[start]

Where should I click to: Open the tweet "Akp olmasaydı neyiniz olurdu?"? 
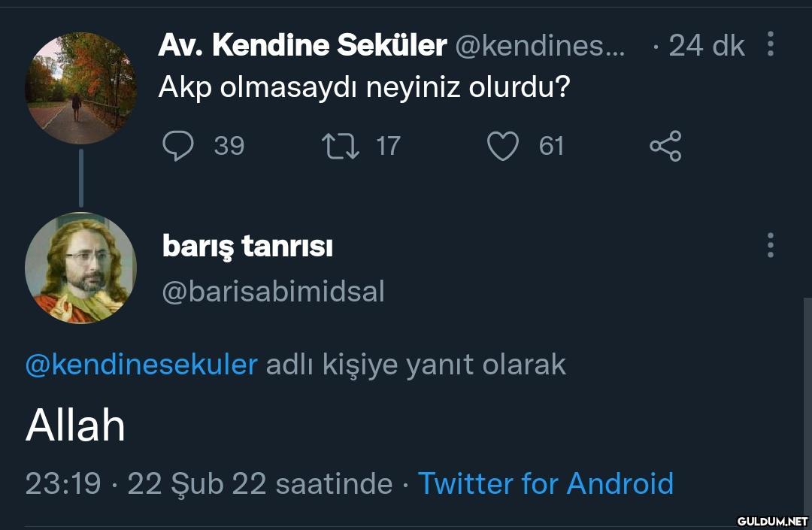coord(364,88)
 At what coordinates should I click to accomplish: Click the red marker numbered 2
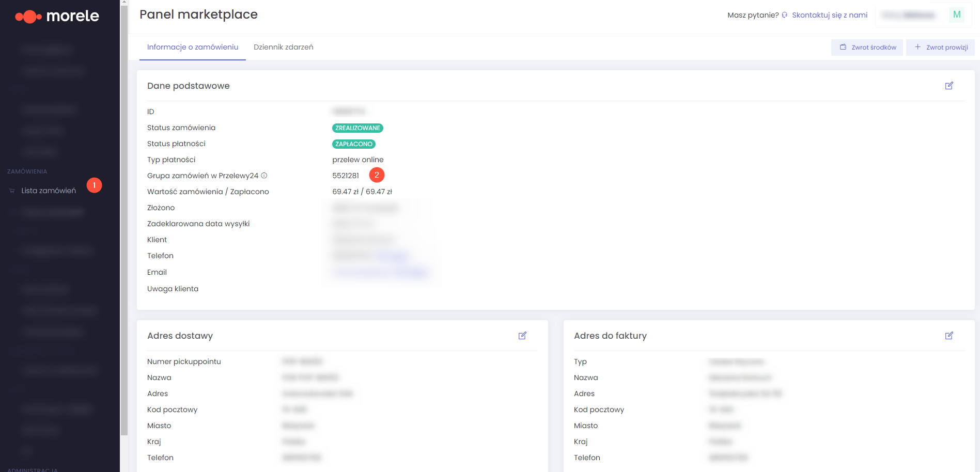tap(377, 175)
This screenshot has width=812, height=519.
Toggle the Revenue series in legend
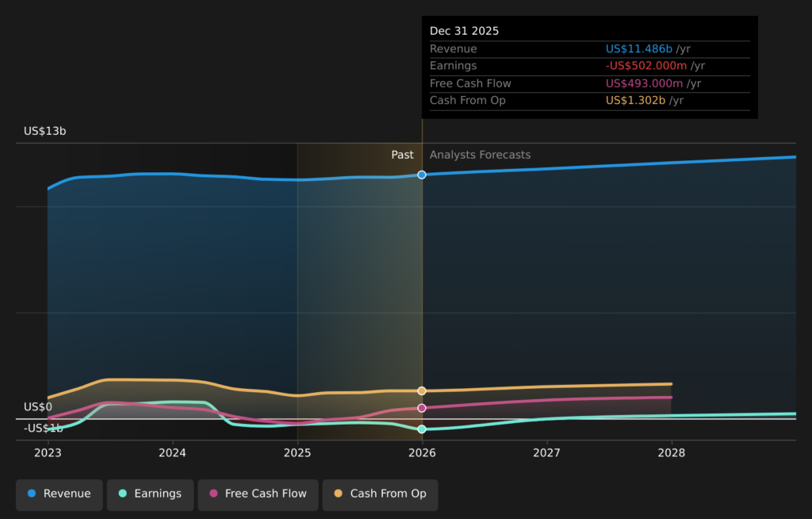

[end]

## [PROBLEM DETAILS]
Rewrite every line of the records with "coordinates" swapped for "location", changing nothing else, and omit the pictures.

## [OUTPUT BELOW]
Where should I click to: Open the tweet "Akp olmasaydı neyiniz olurdu?"? 
coord(364,88)
 At what location should I click to accomplish: Click the red marker numbered 2
tap(377, 175)
This screenshot has width=812, height=519.
Toggle the Revenue series in legend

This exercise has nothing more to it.